Around the country, university Vice-Chancellors are launching massive attacks on jobs, on top of their previous cuts to casual and fixed term staff.
University of New England is targeting 200 job cuts by the end of the year, the latest in a line of attacks. UNSW management want to axe close to 500 jobs and both University of Melbourne and Sydney University have threatened job losses to plug budget holes mostly caused by the loss of international students due to the pandemic.
Rather than lead a national fightback the NTEU leadership offered to help managers implement cuts to wages and conditions through their Jobs Protection Framework (JPF).

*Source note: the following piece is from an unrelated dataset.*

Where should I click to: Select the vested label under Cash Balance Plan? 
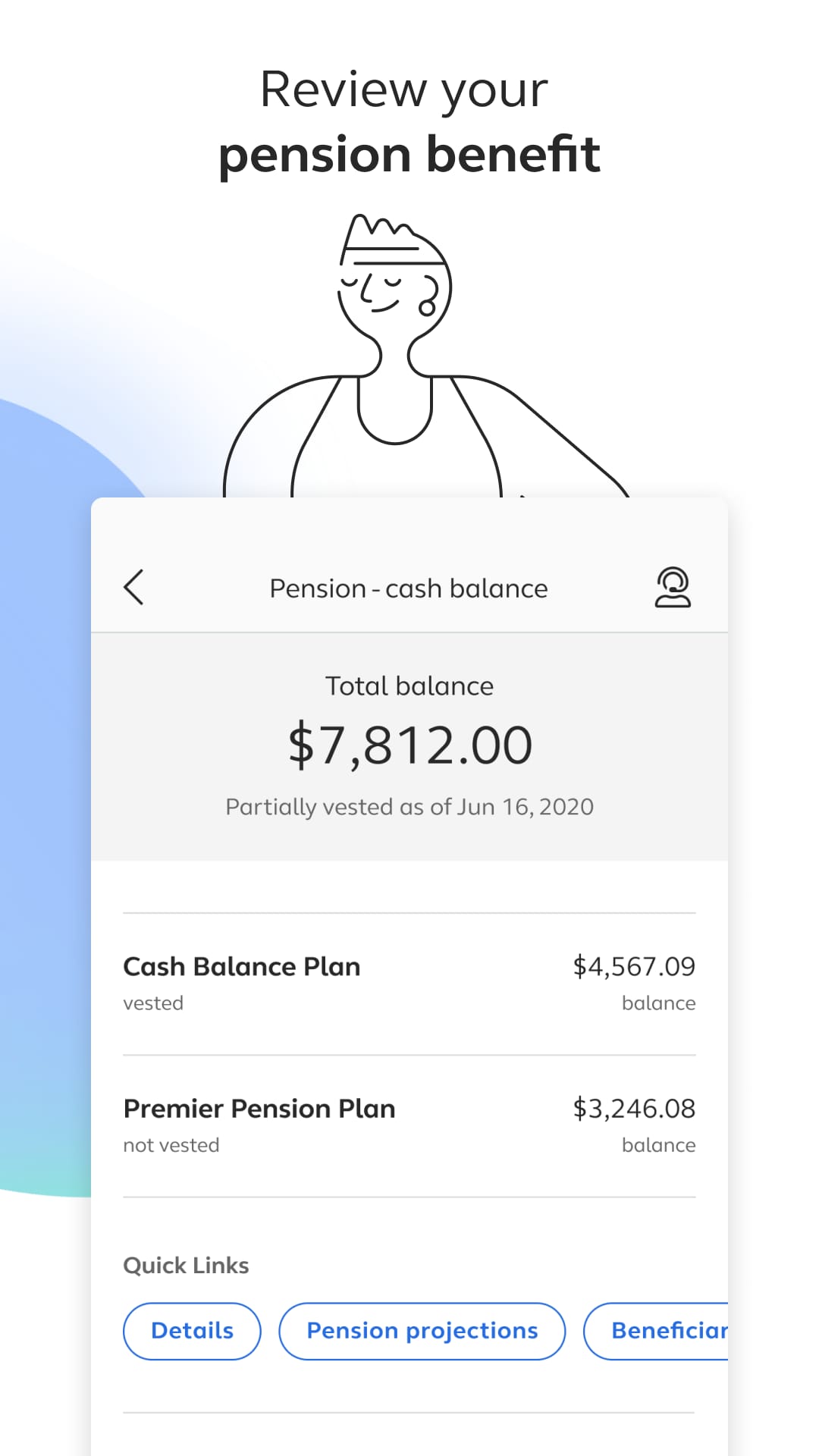click(x=154, y=1003)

Both argued that the only way to save jobs was for university workers to voluntarily give away their pay and conditions in exchange for vague promises on job security.
The JPF was rightly defeated by a massive rank and file revolt.

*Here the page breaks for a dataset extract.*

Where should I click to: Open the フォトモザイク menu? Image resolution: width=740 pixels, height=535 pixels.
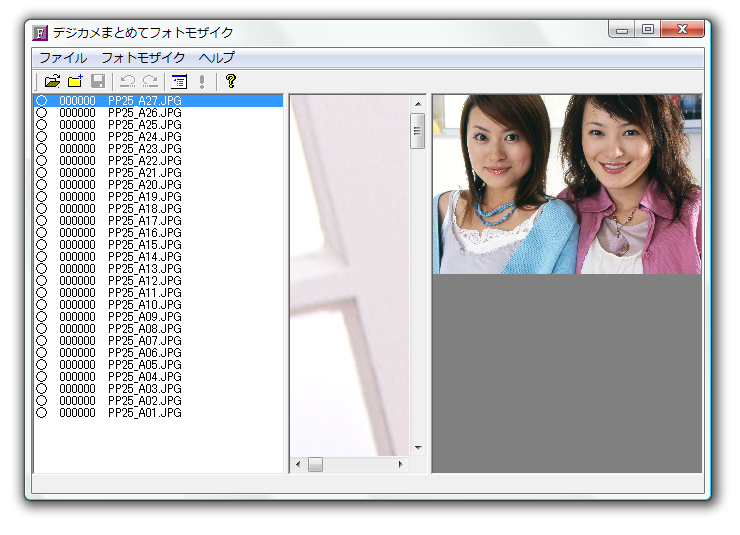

Nonetheless, the NTEU leadership supported similar concessionary agreement variations at individual campuses like La Trobe and Monash Universities among others.
It’s clear now that the concessions have not saved jobs, as we were promised by the bosses and the union officials. Monash has announced that it is pushing ahead with 300 job cuts.

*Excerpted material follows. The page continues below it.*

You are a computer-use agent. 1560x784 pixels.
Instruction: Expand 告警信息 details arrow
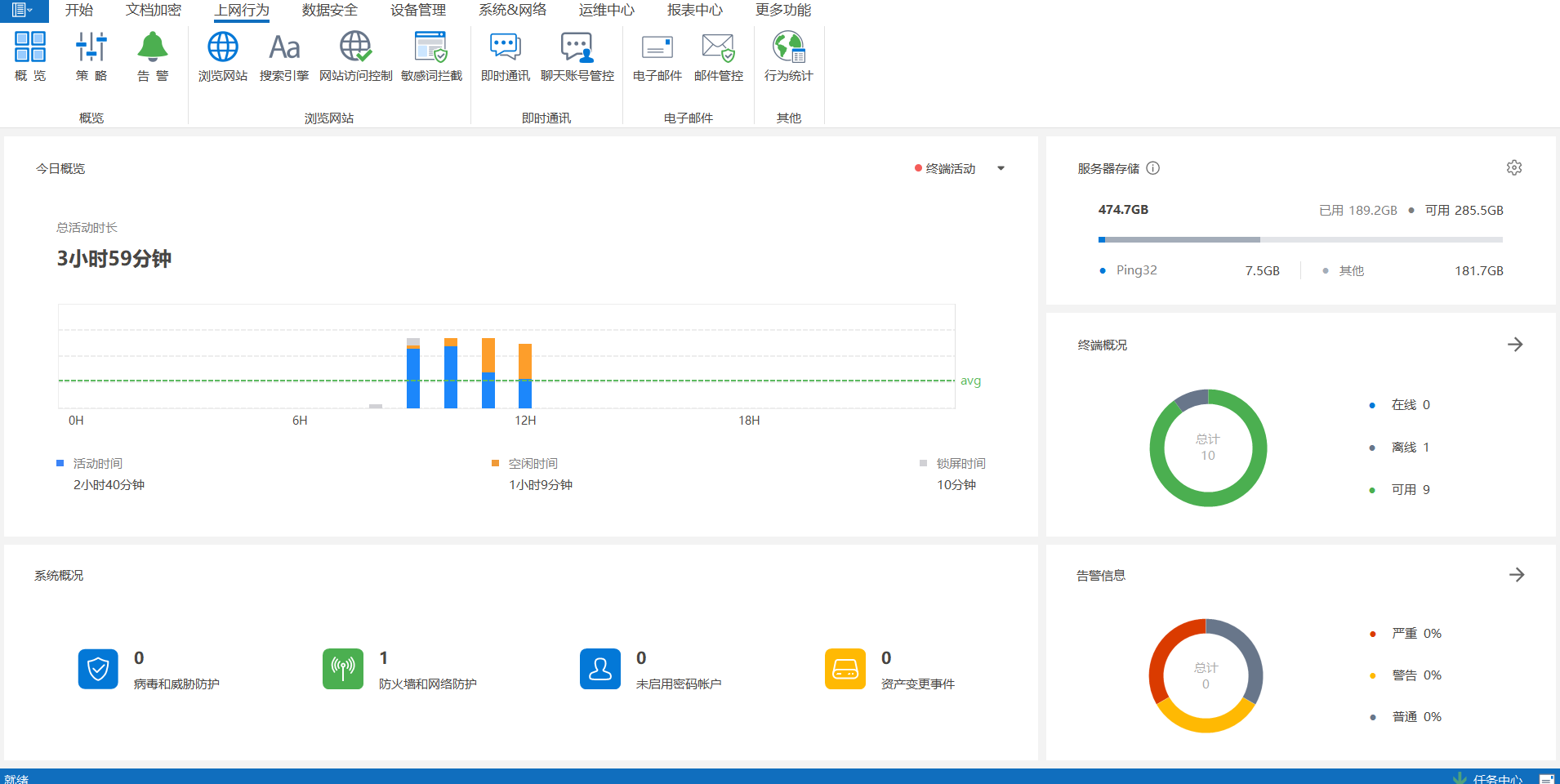[x=1516, y=575]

At La Trobe, after members voted for a variation that cut pay by up to 10 per cent, and a round of voluntary redundancies, management are still pushing for between 215 and 415 further redundancies. And that will not be the end of it as La Trobe seeks further cost cuts.
Further concessions will only embolden VCs to increase their demands that workers pay for the crisis, and take the pressure off the Morrison government to fully fund higher education.
Build the resistance
But it is possible to organise even in the face of these attacks and the rising unemployment more generally.
Organising by the University of Sydney casuals network and by student activists has forced the Dean of the Faculty of Arts and Social Sciences to scale back cuts to courses and casuals’ hours. Crucial subjects have been saved.
Demands on management—small and large—are key. At RMIT unionists are fighting over members being forced to return to unsafe workplaces. This campaign has been linked to opposing voluntary redundancies—with the local Branch demanding a health risk assessment be conducted of the workload impacts on remaining staff.
A demand that sacked staff get six months’ access to their emails, software and library resources has brought dozens of less active members into campaign networks. Wage theft disputes over a 25 per cent cut to marking rates and unpaid time to provide HR with massive amounts of documents has helped galvanise non-ongoing members.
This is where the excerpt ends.